Pictures stay out of the copy; set down each line of the listing below exactly.

** DATA PROVIDED follows **

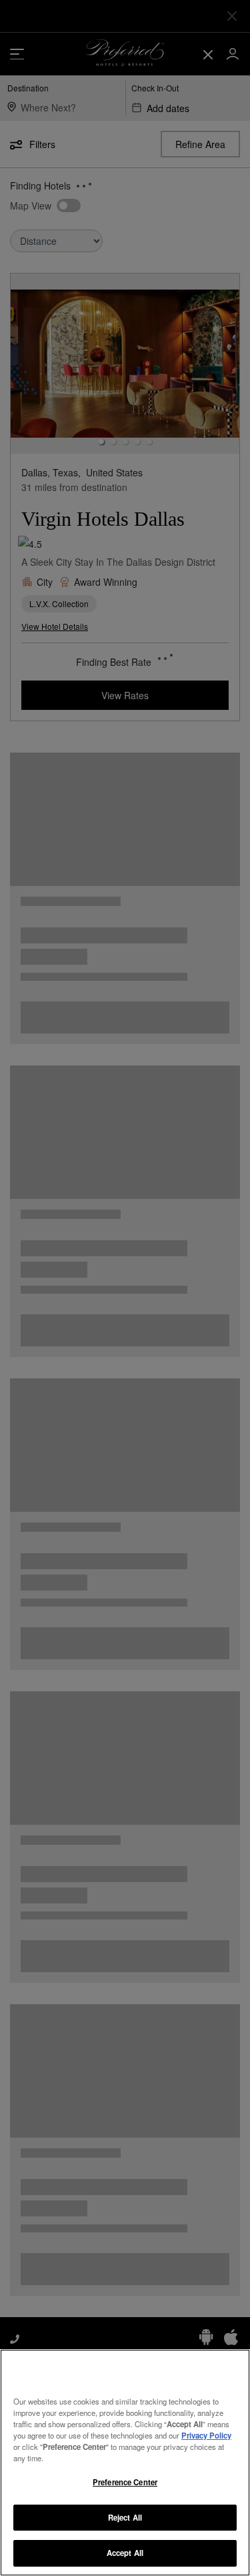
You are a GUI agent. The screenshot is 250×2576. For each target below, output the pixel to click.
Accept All (125, 2552)
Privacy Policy (206, 2435)
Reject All (125, 2517)
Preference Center (125, 2482)
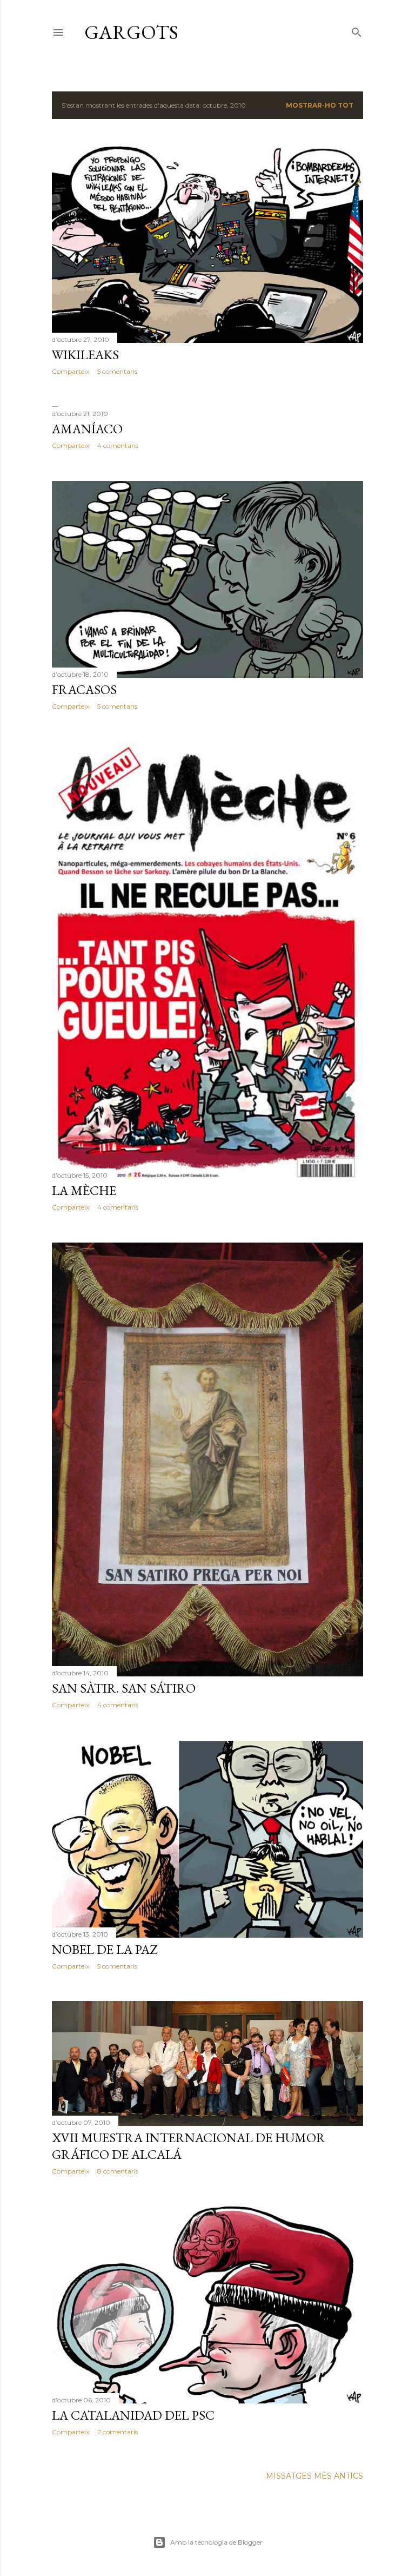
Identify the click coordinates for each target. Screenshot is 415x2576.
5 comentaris (117, 371)
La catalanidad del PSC (133, 2415)
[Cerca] (356, 30)
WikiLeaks (85, 354)
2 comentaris (117, 2432)
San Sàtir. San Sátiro (124, 1688)
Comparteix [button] (70, 371)
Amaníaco (87, 428)
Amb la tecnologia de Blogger (216, 2542)
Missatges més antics (314, 2476)
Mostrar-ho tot (319, 105)
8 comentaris (117, 2171)
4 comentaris (117, 445)
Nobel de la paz (104, 1949)
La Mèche (84, 1190)
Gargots (131, 32)
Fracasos (84, 689)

** End of DATA PROVIDED **

**WRITTEN REPLY**
You are a GUI agent. The screenshot is 250×2576. For each target below, output the pixel to click.
Accept All (125, 2552)
Privacy Policy (206, 2435)
Reject All (125, 2517)
Preference Center (125, 2482)
Identify the click coordinates for each target. Screenshot is 415x2576.
5 comentaris (117, 371)
La catalanidad del PSC (133, 2415)
[Cerca] (356, 30)
WikiLeaks (85, 354)
2 comentaris (117, 2432)
San Sàtir. San Sátiro (124, 1688)
Comparteix [button] (70, 371)
Amaníaco (87, 428)
Amb la tecnologia de Blogger (216, 2542)
Missatges més antics (314, 2476)
Mostrar-ho tot (319, 105)
8 comentaris (117, 2171)
4 comentaris (117, 445)
Nobel de la paz (104, 1949)
La Mèche (84, 1190)
Gargots (131, 32)
Fracasos (84, 689)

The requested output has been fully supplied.